### Exercise directions
Repeat the rows starting with the line that contains "Describe the element at coordinates (988, 520)" and continuing through the end of the rows, keeping both ends.

Collected data
_ _ _ _ _ _ _

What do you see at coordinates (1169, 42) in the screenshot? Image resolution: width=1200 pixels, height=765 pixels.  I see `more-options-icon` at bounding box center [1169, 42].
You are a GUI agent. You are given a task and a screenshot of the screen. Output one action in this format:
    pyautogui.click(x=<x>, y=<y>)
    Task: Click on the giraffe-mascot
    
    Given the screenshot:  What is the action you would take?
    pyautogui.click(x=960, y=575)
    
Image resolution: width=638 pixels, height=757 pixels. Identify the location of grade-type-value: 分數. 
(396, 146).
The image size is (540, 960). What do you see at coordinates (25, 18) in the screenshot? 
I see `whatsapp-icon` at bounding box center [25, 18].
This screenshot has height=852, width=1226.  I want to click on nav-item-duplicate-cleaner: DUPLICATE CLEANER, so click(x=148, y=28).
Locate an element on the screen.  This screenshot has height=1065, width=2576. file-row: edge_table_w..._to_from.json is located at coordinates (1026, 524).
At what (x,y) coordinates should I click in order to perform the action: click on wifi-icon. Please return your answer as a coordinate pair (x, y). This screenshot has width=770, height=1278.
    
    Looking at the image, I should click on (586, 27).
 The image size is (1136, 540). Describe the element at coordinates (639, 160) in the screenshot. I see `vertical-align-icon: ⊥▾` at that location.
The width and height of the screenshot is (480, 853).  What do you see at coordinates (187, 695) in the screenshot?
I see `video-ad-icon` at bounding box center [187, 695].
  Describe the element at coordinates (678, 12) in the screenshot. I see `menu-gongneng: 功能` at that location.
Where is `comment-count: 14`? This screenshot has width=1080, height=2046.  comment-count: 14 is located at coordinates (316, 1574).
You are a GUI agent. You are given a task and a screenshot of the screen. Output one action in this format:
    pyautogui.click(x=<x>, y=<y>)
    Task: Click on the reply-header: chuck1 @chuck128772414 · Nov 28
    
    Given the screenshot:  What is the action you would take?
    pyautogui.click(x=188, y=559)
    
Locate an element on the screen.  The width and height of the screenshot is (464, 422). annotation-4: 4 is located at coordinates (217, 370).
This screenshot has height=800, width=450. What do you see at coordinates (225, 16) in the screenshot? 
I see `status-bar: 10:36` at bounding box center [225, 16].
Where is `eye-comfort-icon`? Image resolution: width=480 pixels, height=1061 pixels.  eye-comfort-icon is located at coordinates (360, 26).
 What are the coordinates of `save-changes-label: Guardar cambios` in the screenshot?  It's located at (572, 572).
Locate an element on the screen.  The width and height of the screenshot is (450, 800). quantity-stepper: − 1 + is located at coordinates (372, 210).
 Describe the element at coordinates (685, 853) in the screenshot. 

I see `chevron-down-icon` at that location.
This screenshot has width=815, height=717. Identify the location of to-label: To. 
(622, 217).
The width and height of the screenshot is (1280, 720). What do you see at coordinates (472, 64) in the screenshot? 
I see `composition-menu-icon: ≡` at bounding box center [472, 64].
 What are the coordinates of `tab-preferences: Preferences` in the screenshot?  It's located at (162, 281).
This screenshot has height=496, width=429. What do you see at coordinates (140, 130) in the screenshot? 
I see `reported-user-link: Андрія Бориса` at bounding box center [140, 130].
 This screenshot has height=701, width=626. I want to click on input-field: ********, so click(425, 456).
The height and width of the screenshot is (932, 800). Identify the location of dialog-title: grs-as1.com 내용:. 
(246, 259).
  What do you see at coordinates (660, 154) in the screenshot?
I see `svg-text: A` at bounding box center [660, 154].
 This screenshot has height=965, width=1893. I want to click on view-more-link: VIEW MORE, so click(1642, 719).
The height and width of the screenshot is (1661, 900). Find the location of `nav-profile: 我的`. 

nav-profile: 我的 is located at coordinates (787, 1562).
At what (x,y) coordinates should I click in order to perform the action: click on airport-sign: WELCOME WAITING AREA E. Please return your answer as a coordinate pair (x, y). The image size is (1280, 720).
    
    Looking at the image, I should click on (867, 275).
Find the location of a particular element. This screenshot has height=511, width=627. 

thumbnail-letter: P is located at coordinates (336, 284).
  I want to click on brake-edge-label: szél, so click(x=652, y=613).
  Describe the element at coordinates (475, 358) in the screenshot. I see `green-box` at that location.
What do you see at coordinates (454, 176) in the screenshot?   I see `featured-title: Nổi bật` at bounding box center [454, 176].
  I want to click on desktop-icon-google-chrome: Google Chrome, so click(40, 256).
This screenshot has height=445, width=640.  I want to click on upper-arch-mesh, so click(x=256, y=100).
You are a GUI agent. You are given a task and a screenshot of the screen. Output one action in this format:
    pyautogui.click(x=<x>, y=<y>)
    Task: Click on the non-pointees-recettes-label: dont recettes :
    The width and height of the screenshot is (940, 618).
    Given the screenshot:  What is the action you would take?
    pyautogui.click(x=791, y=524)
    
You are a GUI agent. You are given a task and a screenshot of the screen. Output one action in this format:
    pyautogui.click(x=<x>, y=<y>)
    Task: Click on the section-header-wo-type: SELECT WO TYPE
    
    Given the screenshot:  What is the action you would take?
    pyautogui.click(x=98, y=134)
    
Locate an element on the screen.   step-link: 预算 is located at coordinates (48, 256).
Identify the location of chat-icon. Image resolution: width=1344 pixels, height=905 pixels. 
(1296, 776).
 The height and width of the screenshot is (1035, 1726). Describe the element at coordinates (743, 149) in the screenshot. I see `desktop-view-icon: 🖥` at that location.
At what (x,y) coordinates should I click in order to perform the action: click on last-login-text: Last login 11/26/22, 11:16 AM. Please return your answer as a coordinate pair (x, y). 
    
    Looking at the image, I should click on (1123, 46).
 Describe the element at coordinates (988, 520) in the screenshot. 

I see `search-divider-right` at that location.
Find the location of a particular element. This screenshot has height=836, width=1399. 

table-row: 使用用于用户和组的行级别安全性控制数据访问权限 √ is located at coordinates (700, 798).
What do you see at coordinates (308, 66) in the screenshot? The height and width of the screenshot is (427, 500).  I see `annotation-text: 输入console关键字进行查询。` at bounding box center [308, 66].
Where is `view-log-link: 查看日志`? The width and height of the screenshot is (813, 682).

_ _ _ _ _ _ _

### Exercise answer
 Describe the element at coordinates (988, 520) in the screenshot. 

I see `search-divider-right` at that location.
Find the location of a particular element. This screenshot has height=836, width=1399. 

table-row: 使用用于用户和组的行级别安全性控制数据访问权限 √ is located at coordinates (700, 798).
What do you see at coordinates (308, 66) in the screenshot? The height and width of the screenshot is (427, 500).  I see `annotation-text: 输入console关键字进行查询。` at bounding box center [308, 66].
Where is `view-log-link: 查看日志`? The width and height of the screenshot is (813, 682).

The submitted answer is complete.